Geographic Information System (GIS) is a computer system used for storing, manipulating, maintaining, analyzing, and displaying geographic data.
For York County Government, GIS enables a more efficient delivery of services to the taxpayers. Through GIS Online, many databases provide valuable information over the internet and saves both the county and tax-payer resources delivering and receiving the information.
Visit this link for the online GIS Self Learning Tool hosted by the University of Melbourne Department of Geomatics.
Many schools are not teaching geography, as a result kids do not know where Japan or India or even the Pacific Ocean is on the map. MyWonderfulWorld.org is an excellent resource for geography awareness and is sponsored by the National Geographic Society.

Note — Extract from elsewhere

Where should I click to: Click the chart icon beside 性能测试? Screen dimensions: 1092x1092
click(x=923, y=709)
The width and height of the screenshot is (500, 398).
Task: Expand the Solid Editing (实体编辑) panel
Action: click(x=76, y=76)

A Geographic Information System is an organized collection of computer hardware, software, geographic data, personnel, and procedures designed to efficiently capture, store, hold, update, manage, manipulate, analyze, and display all forms of spatially referenced data for solving operational, management, and planning problems, and used to describe a place(s) of location in the County.
In its simpler form, a GIS is an electronic map used to display data based on its location; in its more complex form, it becomes a powerful analytical tool with millions of pieces of data that are related geographically and can be displayed in a format that allows the user to make the inter-relationships between that data visually understandable.
GIS allows you to:
Think about a place or feature... Ask questions about it ... Explore patterns that appear ... Enhance the data or modify the analysis ... Make a map or report ...
GIS is not "just mapping".
It is, instead, the ability to build maps "on the fly," showing what you want, and have data for, in the way you define. The software draws geographic features (or "where things are") and sets of attributes (or "what things are like"), processed according to rules you establish.
GIS is used to explore relationships between features distributed unevenly over space. Here's an example: Imagine you have a set of map transparencies about an area, one transparency for each feature type (land use, elevation, census, utilities, transportation corridors, soil types, etc.). You can overlay your transparencies, zoom to the desired scale, and ask questions that display relationships across the layers.
Examples of situations where GIS can help:
Does it make sense to put a fire station here or there?
Should school district boundaries go here or there?
Do we expand the existing airport here or build a new one there?
Will there be enough schools for students here in 10 years?
Which pockets of endangered environment should we protect?
What is the impact of released waste on local health patterns?
Are we adequately prepared to service the local and surrounding population in the event of various possible disasters?
GIS is a powerful tool that can aid us in making better decisions pertaining to our world.